Two Metaphors in the Politics of Musical Style

A lot of talk about the new-music scene is based on a metaphor in which the people who write and listen to “difficult” music are the elitist aristocracy, and the people who write and listen to “accessible” music are the downtrodden average joes.  There’s also a lot of talk about the new-music scene which is based on a different metaphor, in which the people who write and listen to “accessible” music are the jocks who rule the school, and the people who write and listen to “difficult” music are the picked-on nerds.  And when someone who sees things through the first lens tries to have a conversation with someone who sees things through the second, real communication is almost impossible.
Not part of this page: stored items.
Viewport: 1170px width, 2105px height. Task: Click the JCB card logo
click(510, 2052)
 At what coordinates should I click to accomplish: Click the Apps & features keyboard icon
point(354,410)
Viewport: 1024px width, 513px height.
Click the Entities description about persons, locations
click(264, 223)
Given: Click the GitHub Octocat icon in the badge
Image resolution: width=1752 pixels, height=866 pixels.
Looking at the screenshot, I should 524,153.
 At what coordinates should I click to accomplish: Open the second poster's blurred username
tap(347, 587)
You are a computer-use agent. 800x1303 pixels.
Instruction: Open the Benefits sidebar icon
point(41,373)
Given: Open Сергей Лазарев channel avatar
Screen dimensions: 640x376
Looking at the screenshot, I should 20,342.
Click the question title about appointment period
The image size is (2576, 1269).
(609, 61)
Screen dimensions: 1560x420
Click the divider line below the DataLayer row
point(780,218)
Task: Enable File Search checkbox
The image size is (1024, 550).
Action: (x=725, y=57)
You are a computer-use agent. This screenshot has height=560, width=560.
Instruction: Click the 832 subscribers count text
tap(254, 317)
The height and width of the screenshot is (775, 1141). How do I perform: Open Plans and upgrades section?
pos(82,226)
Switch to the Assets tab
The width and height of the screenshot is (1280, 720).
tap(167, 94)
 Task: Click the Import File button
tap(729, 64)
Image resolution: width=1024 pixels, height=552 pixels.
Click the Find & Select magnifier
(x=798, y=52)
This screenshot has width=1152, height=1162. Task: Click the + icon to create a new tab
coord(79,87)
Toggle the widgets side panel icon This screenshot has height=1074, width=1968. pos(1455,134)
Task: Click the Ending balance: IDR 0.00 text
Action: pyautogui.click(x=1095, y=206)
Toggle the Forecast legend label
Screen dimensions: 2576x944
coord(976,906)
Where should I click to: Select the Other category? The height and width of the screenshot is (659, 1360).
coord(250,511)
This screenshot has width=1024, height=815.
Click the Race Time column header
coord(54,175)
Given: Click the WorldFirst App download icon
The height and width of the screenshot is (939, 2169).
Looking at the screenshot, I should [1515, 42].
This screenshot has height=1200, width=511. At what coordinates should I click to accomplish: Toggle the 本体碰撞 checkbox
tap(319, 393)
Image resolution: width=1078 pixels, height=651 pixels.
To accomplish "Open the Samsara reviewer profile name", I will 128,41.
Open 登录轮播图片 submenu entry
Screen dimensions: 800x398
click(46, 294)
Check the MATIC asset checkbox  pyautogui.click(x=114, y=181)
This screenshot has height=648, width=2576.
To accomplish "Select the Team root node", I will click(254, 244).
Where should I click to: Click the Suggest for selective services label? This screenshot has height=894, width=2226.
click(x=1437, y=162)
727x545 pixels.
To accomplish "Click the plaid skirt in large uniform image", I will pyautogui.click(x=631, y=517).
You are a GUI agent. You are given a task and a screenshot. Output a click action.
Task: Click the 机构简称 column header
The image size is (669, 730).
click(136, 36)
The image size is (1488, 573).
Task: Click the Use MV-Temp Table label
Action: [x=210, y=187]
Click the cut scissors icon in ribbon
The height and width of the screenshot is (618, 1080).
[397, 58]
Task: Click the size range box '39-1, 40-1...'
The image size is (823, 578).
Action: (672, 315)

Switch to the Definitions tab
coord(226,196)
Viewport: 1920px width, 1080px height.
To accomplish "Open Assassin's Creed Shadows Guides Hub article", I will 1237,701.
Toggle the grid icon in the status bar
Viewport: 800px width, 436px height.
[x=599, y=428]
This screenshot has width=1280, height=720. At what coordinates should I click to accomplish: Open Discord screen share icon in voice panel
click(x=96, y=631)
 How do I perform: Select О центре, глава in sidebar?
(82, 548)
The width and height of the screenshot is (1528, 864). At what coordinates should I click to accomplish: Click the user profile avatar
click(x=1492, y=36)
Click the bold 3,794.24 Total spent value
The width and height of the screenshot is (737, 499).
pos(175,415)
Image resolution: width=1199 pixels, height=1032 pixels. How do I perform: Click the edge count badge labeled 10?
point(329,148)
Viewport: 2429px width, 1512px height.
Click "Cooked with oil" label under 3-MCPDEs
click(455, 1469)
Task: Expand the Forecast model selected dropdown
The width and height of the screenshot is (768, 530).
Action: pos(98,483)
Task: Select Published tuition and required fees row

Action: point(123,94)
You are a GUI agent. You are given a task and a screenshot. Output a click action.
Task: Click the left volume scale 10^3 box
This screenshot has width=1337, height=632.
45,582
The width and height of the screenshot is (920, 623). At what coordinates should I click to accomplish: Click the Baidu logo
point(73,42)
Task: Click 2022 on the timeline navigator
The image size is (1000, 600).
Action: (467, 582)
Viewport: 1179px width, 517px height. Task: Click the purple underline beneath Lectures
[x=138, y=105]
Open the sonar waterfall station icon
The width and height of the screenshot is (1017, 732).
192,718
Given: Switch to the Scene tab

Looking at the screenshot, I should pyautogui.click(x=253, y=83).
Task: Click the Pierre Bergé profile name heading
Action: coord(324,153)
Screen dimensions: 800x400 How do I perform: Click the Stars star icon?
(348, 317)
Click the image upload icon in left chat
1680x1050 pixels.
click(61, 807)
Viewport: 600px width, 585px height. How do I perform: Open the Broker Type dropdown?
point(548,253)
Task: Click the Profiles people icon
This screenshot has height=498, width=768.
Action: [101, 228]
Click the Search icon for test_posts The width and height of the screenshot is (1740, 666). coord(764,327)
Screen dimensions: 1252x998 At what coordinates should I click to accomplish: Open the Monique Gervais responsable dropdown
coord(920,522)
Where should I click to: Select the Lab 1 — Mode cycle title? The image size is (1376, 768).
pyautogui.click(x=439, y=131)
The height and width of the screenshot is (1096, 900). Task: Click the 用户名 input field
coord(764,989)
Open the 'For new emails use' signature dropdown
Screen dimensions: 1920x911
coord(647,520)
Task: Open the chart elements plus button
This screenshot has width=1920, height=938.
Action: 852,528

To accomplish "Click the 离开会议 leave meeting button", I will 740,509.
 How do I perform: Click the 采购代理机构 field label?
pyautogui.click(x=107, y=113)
Part of the problem is that both of these metaphors are spot-on, in certain situations.  The first one might seem very apt if you’re studying in a composition department where anyone who writes music that’s tonal or in 4/4 or influenced by popular genres is accused of being naive, unsophisticated, and unable to appreciate the weight of history.  The second might seem very apt if you’re working in a scene where populism reigns supreme and modernist-oriented composers are mocked and dismissed.  But these metaphors are so culturally and politically potent that it’s tempting to apply them to the new-music world as a whole, or even the entire art world — and then suddenly you have a situation where two people could be at the same concert or presentation and leave with two completely contradictory understandings of what they just saw and heard.

What do you think?  Is there any way to reconcile these two worldviews, or is that like saying that Ralph Nader and Pat Robertson should try to find common ground?  Is one metaphor more apt than the other?  Would it be better to stop politicizing style altogether, or is doing so useful for fighting aesthetic prejudice and closed-mindedness?

12 Comments

  1. Rachael Briggs
    Posted July 26, 2012 at 9:34 pm | Permalink

    This seems like an ingroup/outgroup thing: people are more likely to see their own favorite approach as unfairly beleaguered, and to see outsiders as nasty bullies. (You get something it in poetry too, with page-oriented poets playing the role of the stodgy upper class, and performance-oriented poets playing the role of the jocks.) I think it’s a pity to moralize creativity: both the “accessible” stuff and the “difficult” stuff are valuable.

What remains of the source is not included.